By Cris Alarcon, InEDC Writer. (April 21, 2025)
I. The Gathering at the Switchboard Hall
Sing, Muse, of an eve where words took wing,
In Placerville town, beneath spring’s soft fling.
Where twilight gathered the curious and wise
’Neath Switchboard rafters and gold-rusted skies.
From six till eight, the time was set—
A free-born feast of alphabet!
Where art met voice and verse did climb
The ladders of old, through rhythm and rhyme.
At 525 on Main Street fair,
The folk arrived, with open air.
Their hearts were tuned to song and page,
As poets strode the humble stage.
Refreshments passed, no coin did part—
Just honest hands and hungry heart.
II. Moira of the Elephant’s Eye
First came Moira, Magneson named,
A woman of words, by wilderness claimed.
Her book, In the Eye of the Elephant, born
From April’s second, in poetry sworn.
Sixteen Rivers gave it sail—
A press where poets share the tale.
Lyric and narrative, wild and free,
Her stanzas sang of beast and tree.
Of elk that walked through dreaming dew,
Of fox that vanished from mortal view.
Experimental echoes rang,
With nature’s breath in every pang.
She read aloud with iron grace,
A stillness swept the gathered space.
And those who came with silent thought
Felt in her lines the world she sought.
III. Susan of the River’s Risk
Then stood Susan, Norman bold,
Her memoir whispered rivers cold.
Tis Risk, her tale, not yet unsealed,
But promised truth when all’s revealed.
From She Writes Press, the tale shall leap
In June, when snow-fed torrents weep.
A champion cast on whitewater’s foam,
She danced with danger far from home.
In kayaks carved for mountain streams,
She chased her fate and forged her dreams.
Through Forest Service trails she ran,
A steward of earth, both beast and man.
Yet deeper still the waters ran—
She braved alone what few began.
To motherhood through heart’s adoption,
Her story swelled in love’s eruption.
She read with voice both firm and kind,
Each word a spark, each breath designed.
IV. The Legacy of the Evening
O, El Dorado!
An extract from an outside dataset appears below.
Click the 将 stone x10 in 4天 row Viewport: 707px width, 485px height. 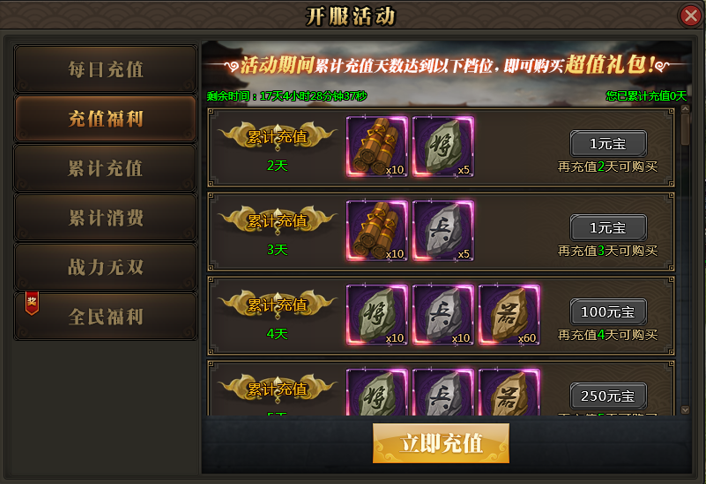(x=377, y=315)
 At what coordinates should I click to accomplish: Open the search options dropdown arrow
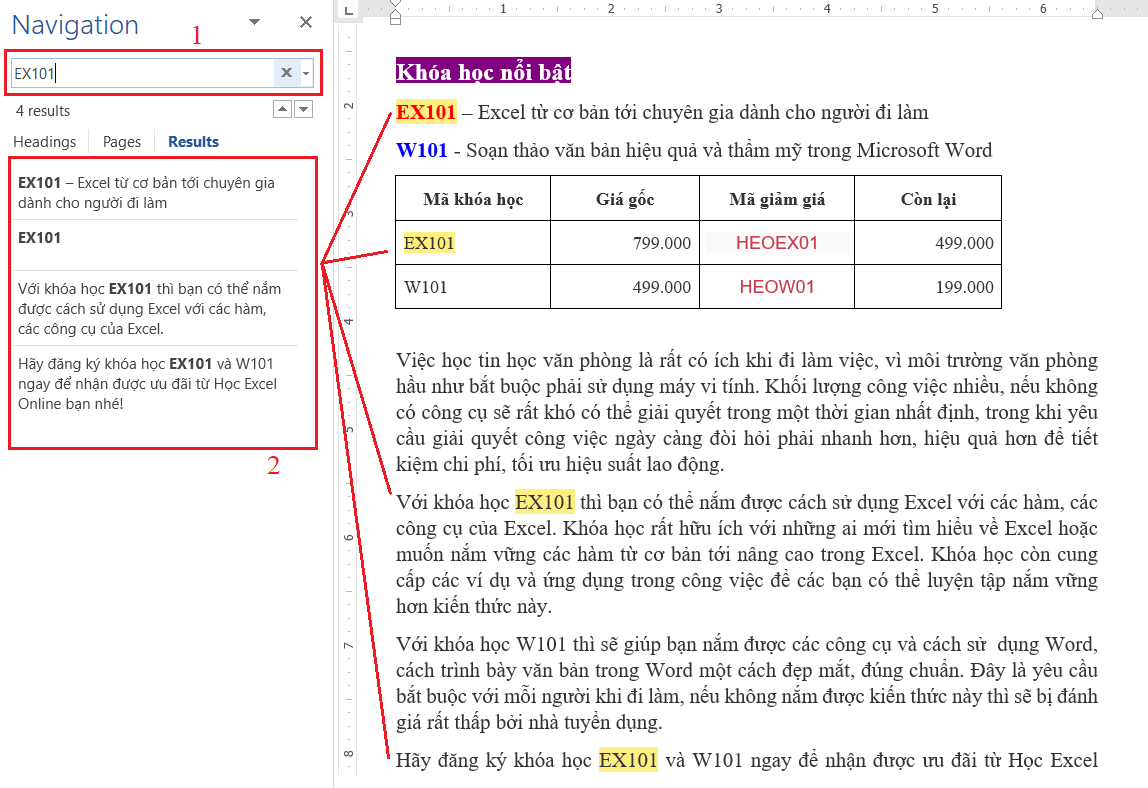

Land of gold,
Thy treasures now are stories told.
Not mined from rock or river deep,
But verses sown where silence sleeps.
The Switchboard walls shall long recall
The night when voices filled the hall.
When Magneson and Norman stood,
Two heroines of ink and wood.
Let those who seek the sacred fire
Attend the call of truth’s desire.
For in the hills where miners toiled,
A richer yield was softly boiled—
Not silver vein nor lode of ore,
But human hearts, and so much more.
For more information, visit Arts and Culture El Dorado’s website.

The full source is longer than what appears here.